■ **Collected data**
______

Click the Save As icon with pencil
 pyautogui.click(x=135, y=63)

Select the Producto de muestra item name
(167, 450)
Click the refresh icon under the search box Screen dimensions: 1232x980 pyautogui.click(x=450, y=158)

______

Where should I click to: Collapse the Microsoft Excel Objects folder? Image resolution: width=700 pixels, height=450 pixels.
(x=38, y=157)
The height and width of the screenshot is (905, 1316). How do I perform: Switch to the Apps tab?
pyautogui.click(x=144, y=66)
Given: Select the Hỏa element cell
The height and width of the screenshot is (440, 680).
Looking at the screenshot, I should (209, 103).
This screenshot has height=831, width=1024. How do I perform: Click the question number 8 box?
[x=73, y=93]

______

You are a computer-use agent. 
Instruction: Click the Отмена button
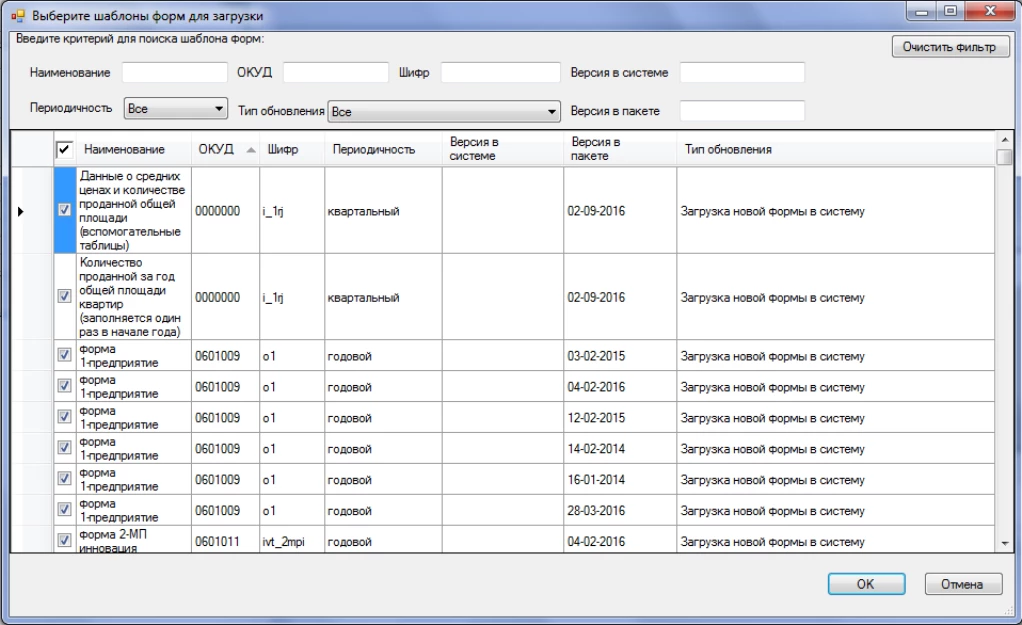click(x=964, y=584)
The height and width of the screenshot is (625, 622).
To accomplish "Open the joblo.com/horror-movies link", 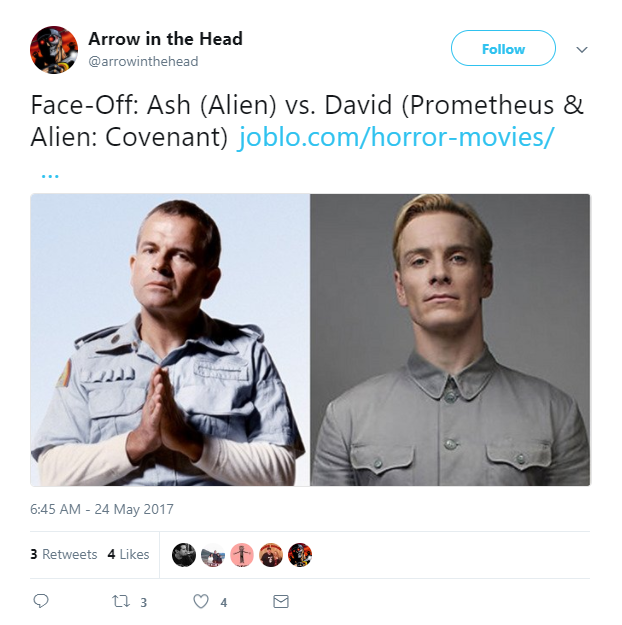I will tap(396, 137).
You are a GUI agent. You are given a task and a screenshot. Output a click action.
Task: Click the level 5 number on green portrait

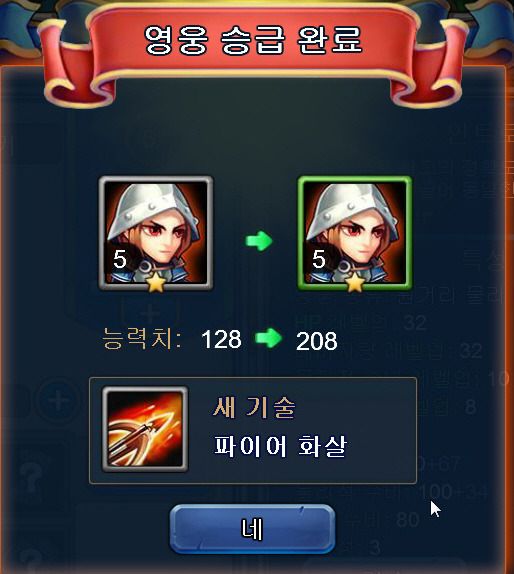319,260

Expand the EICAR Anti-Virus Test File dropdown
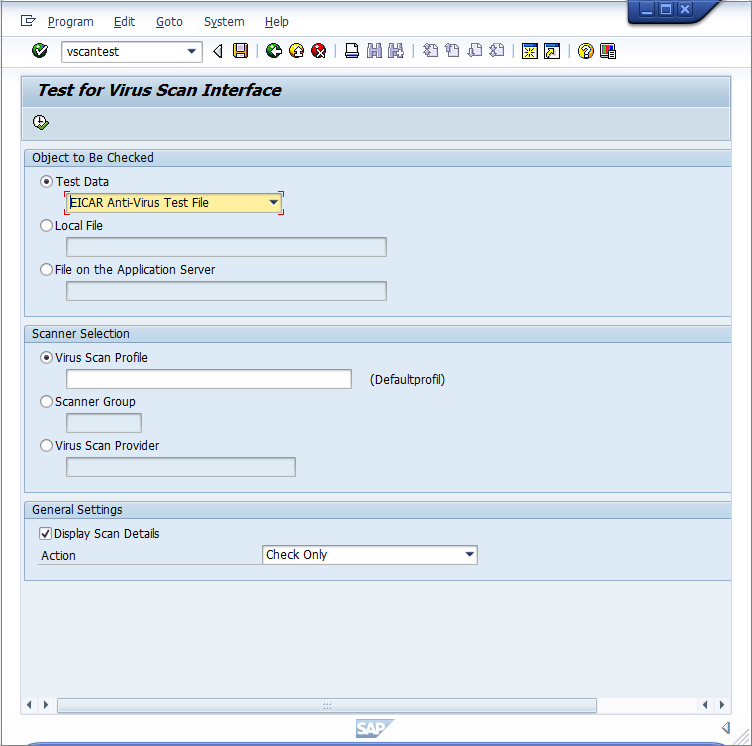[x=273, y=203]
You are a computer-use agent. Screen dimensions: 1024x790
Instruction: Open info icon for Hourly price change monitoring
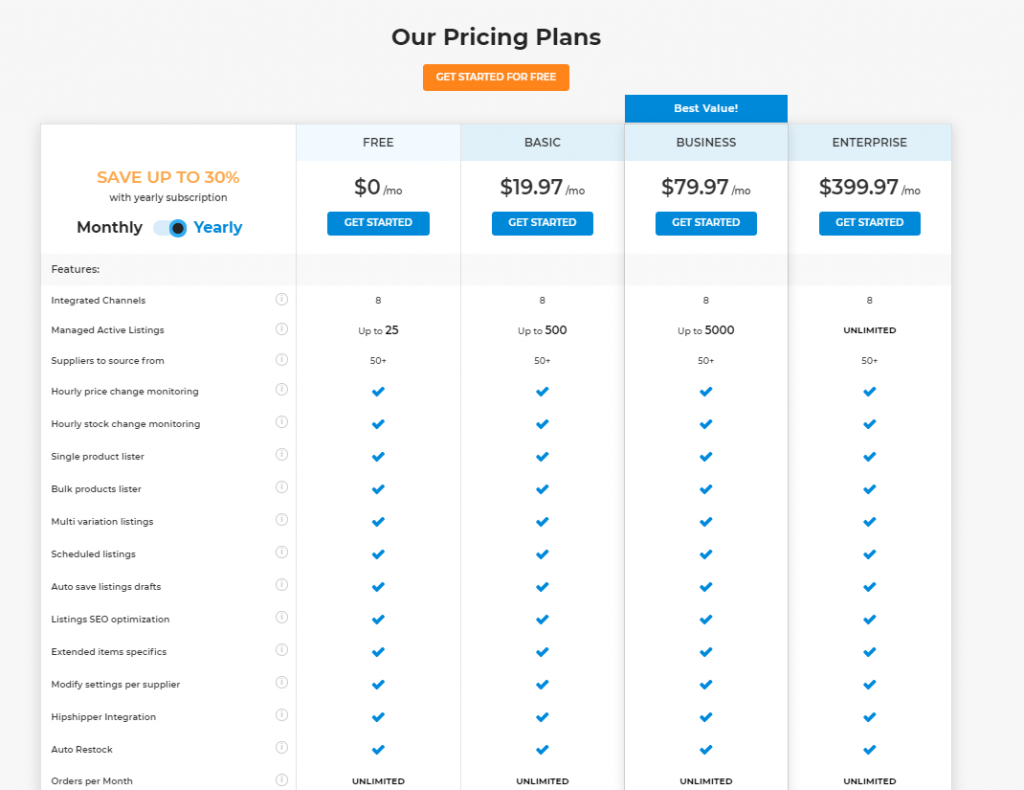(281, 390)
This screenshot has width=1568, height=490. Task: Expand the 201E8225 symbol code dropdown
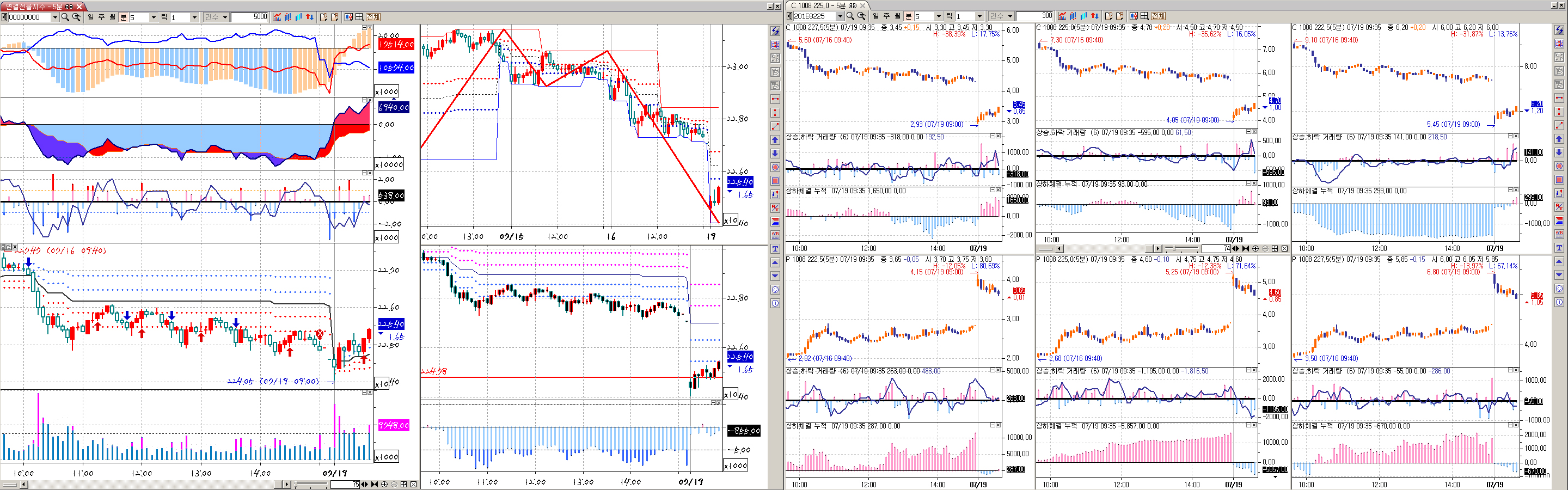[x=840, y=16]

______

■ **REQUIRED WORK**
In your answer, include only the lines above starting at the line that holds "Click the Save As icon with pencil" and ending at the line that holds "Click the refresh", copied exactly.

■ **EXPECTED OUTPUT**
Click the Save As icon with pencil
 pyautogui.click(x=135, y=63)

Select the Producto de muestra item name
(167, 450)
Click the refresh icon under the search box Screen dimensions: 1232x980 pyautogui.click(x=450, y=158)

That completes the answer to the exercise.